How path traversal in open() happens in Python and how to fix it

Summary

A high-severity path traversal vulnerability was discovered in tool/update-doc.py, where user-controlled input was passed directly to Python's open() function without sanitization. This flaw could allow an attacker to read arbitrary files on the server by manipulating the file path. The fix ensures that file paths are validated and restricted to an intended directory before being opened.


Introduction

The tool/update-doc.py script handles documentation updates — a utility role that might seem low-risk at first glance. But a flaw in how it processes file paths created a serious security hole: user-controlled input flowed directly into a call to open() with no sanitization, no boundary checking, and no path normalization.
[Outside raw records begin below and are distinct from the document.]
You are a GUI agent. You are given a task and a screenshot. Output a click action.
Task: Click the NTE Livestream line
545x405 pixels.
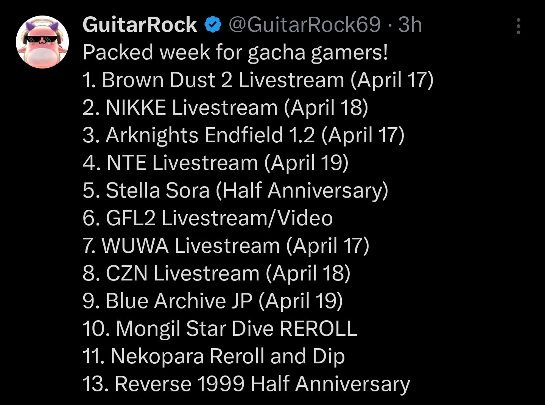(x=215, y=163)
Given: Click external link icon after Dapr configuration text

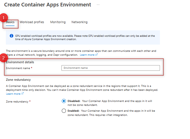Looking at the screenshot, I should 97,55.
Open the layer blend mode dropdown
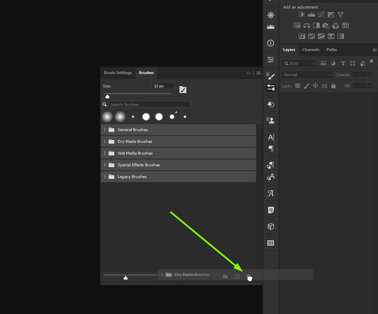 pos(307,74)
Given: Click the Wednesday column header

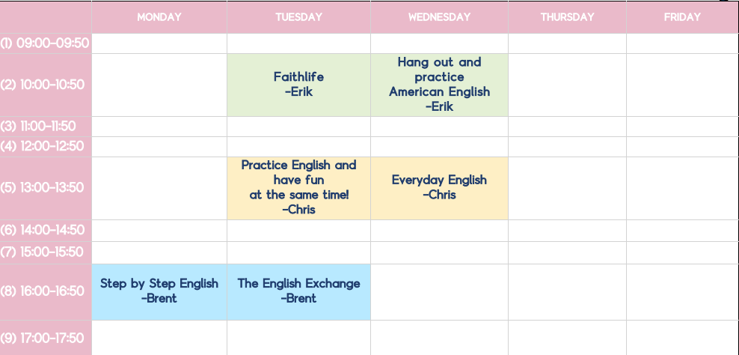Looking at the screenshot, I should [439, 17].
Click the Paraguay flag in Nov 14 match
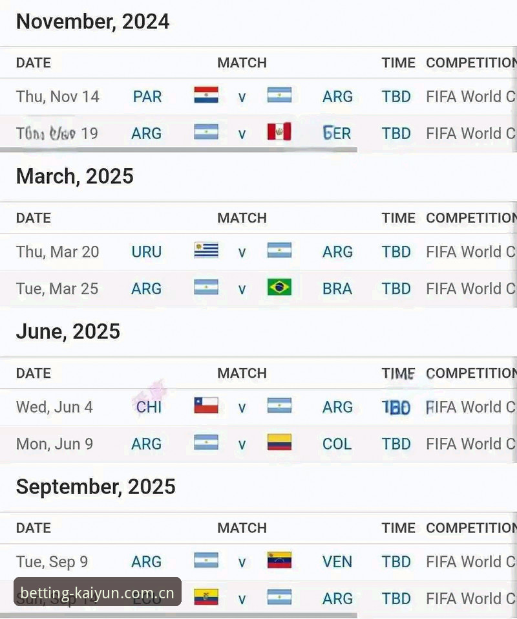 [x=206, y=95]

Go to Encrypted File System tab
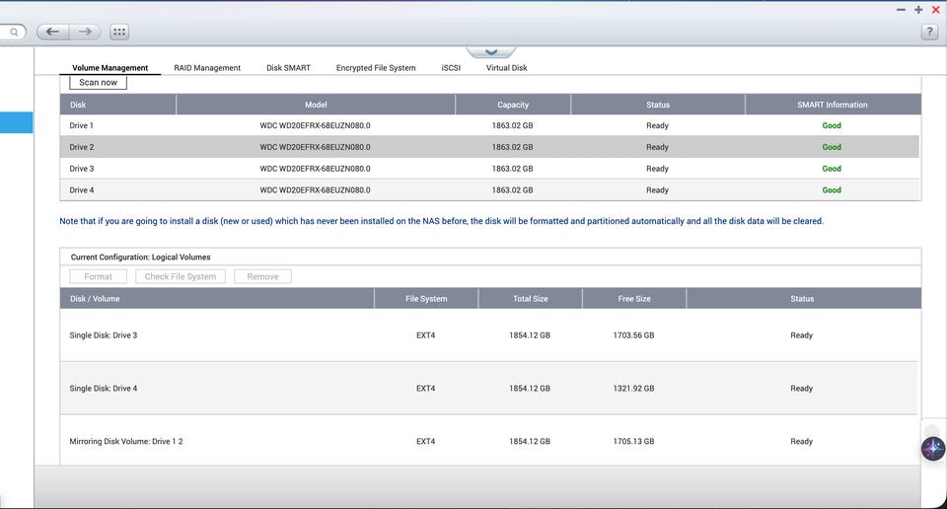point(376,68)
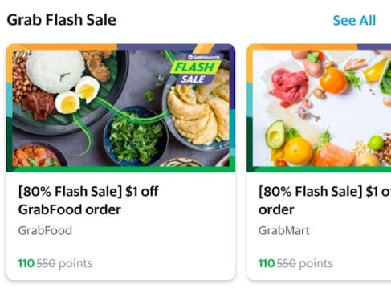Select the $1 off GrabFood order title
The width and height of the screenshot is (391, 296).
point(88,201)
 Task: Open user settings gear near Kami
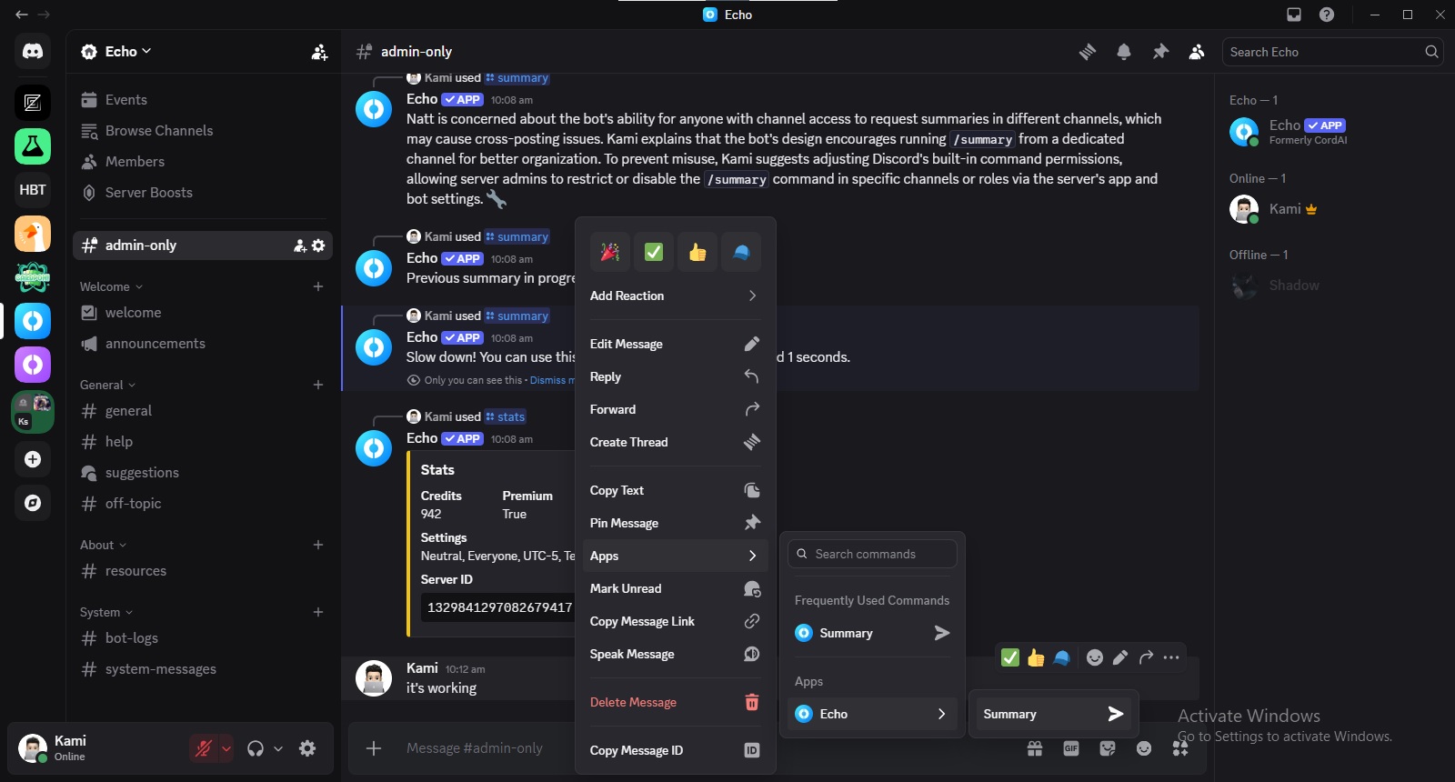[x=307, y=748]
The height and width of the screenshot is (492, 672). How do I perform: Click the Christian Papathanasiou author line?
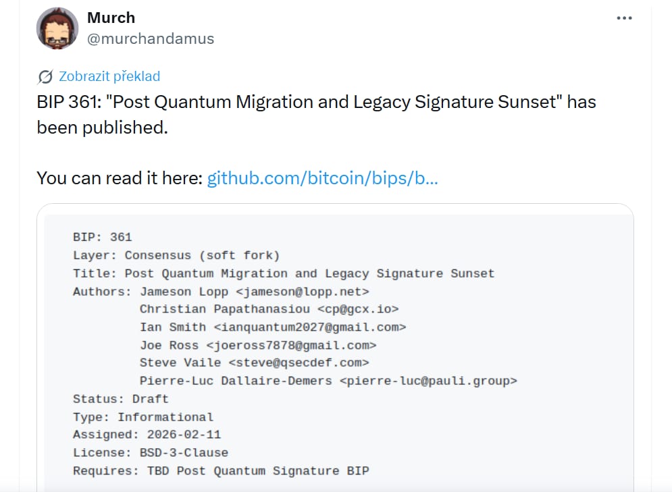269,309
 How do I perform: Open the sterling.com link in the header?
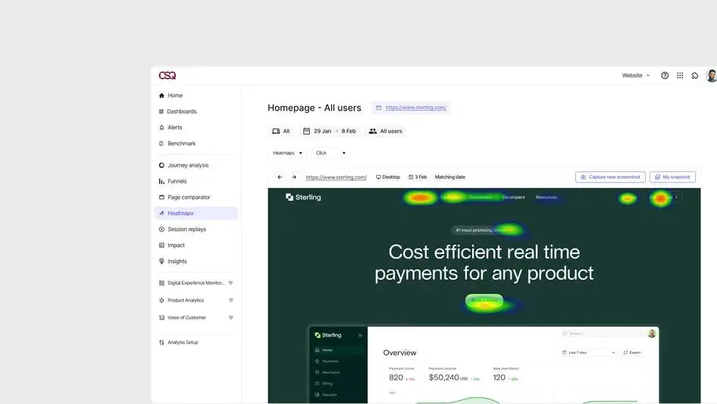415,108
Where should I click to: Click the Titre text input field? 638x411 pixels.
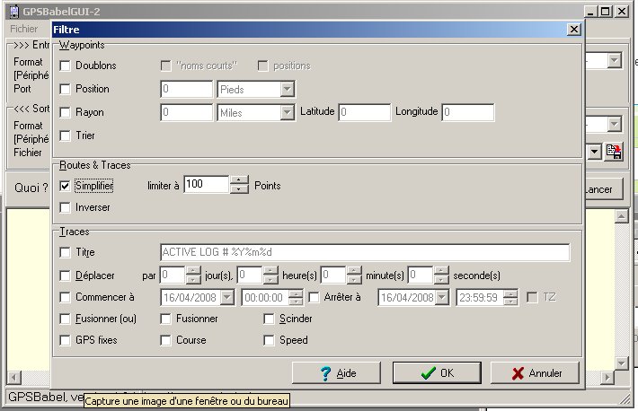click(x=364, y=252)
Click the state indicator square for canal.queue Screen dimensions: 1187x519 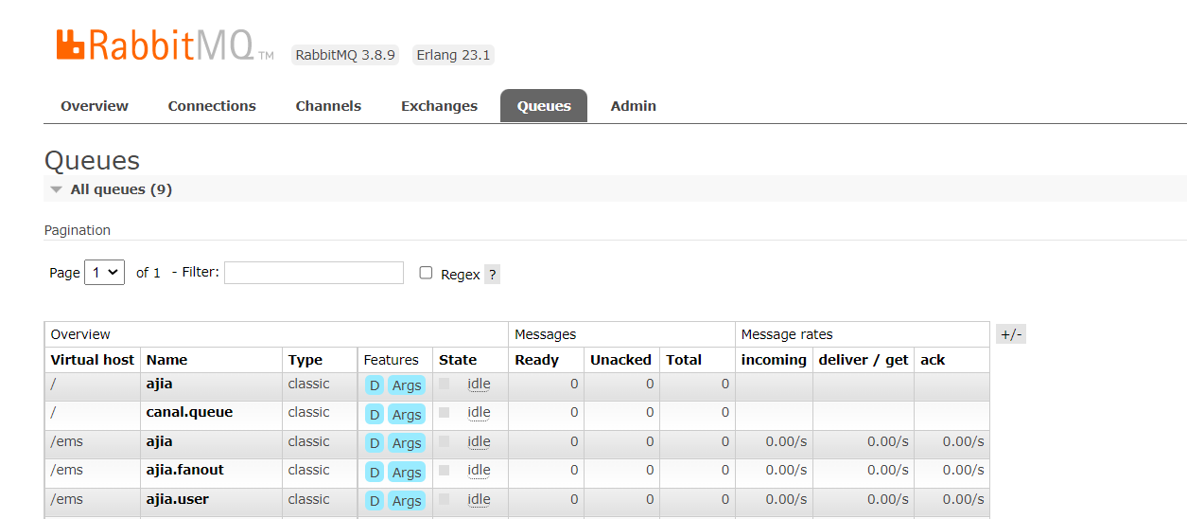coord(445,413)
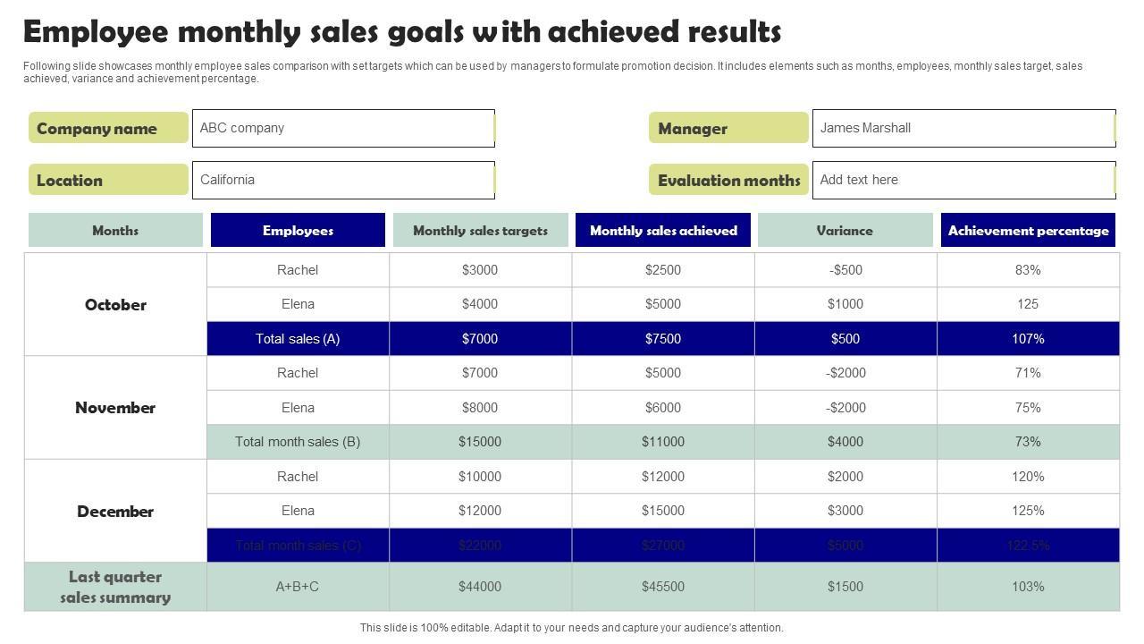Select the Location field containing California
Image resolution: width=1144 pixels, height=644 pixels.
343,180
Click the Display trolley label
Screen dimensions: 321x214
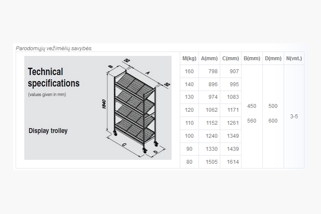coord(48,131)
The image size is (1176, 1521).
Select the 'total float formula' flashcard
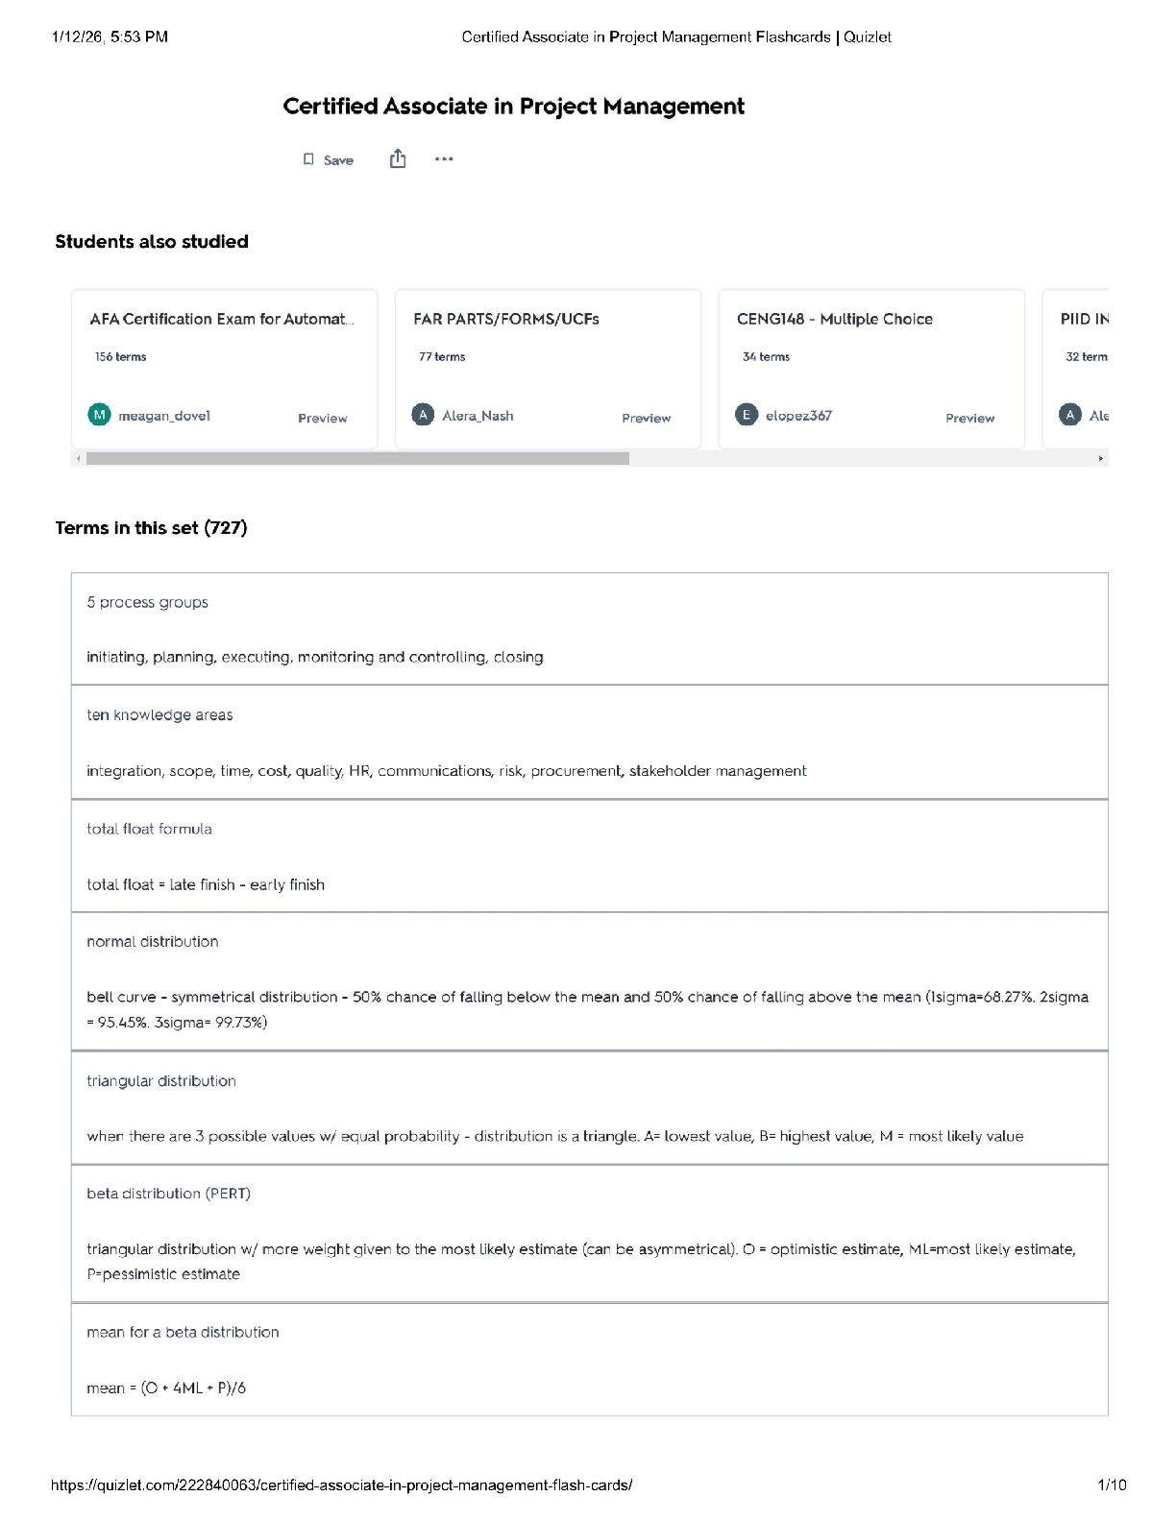point(149,829)
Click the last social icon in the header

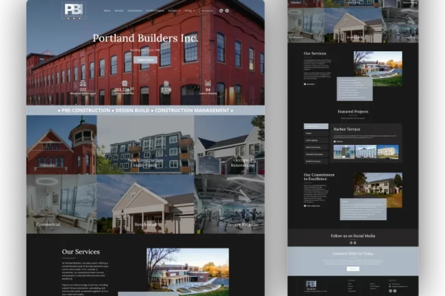coord(227,11)
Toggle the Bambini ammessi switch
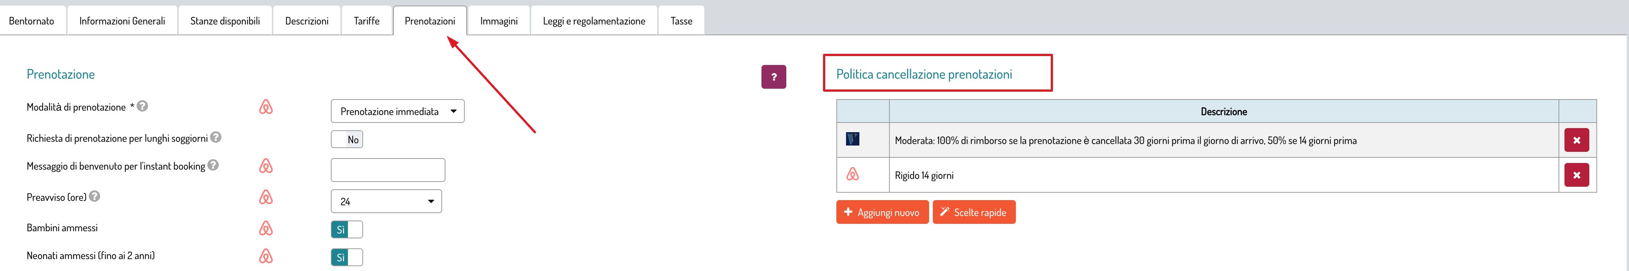1629x271 pixels. (x=347, y=229)
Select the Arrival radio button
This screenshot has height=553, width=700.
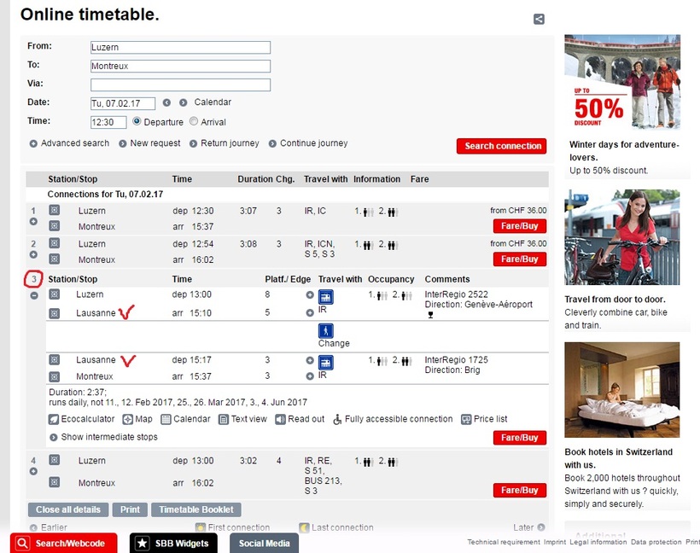coord(194,121)
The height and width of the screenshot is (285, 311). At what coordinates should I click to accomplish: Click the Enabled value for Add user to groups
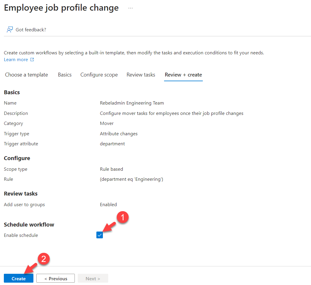[x=108, y=204]
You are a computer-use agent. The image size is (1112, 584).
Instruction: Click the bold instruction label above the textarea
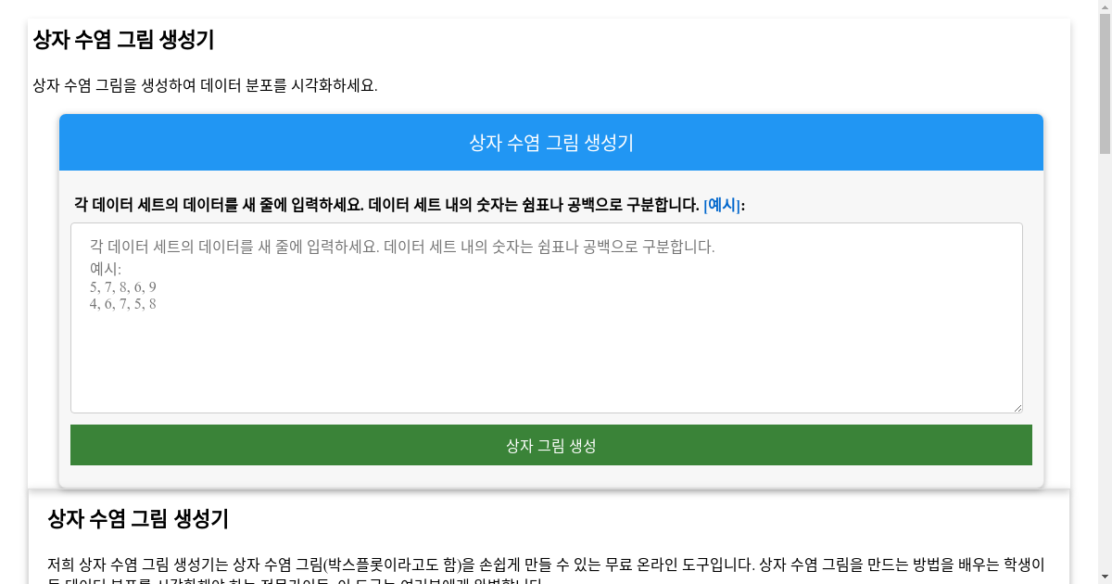tap(385, 205)
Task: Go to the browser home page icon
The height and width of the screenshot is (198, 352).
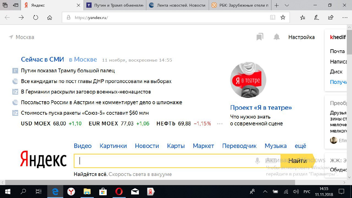Action: pyautogui.click(x=50, y=18)
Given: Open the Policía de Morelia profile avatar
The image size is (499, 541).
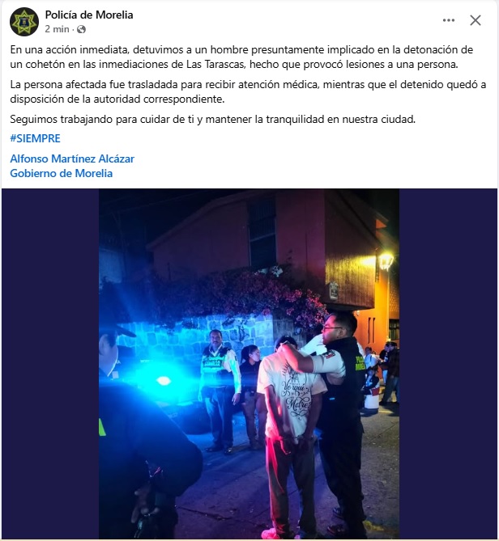Looking at the screenshot, I should tap(24, 22).
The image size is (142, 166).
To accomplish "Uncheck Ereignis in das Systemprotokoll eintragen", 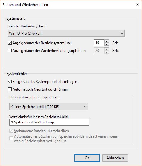I will tap(10, 82).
This is a textbook path traversal vulnerability. The script trusts the caller to provide a safe file path, but an attacker who controls that input can supply something like ../../../../etc/passwd and cause the application to open files it was never meant to touch.

For developers building documentation tools, CLI utilities, or any script that accepts filenames from external sources, this pattern is surprisingly easy to introduce and surprisingly dangerous to leave unaddressed.


The Vulnerability Explained

What went wrong in update-doc.py

The vulnerable pattern looks like this:

# Vulnerable code — user-controlled `doc_path` passed directly to open()
doc_path = request.args.get("doc")  # or sys.argv, or any external source
with open(doc_path, "r") as f:
    content = f.read()

The problem is straightforward: the value of doc_path comes from user-controlled input and is used directly as the argument to open(). Python's open() function will happily accept any valid filesystem path — including ones that traverse parent directories using ../ sequences.

There is no call to os.path.realpath(), no check that the resolved path starts with a trusted base directory, and no filtering of dangerous path components. The script simply trusts the input.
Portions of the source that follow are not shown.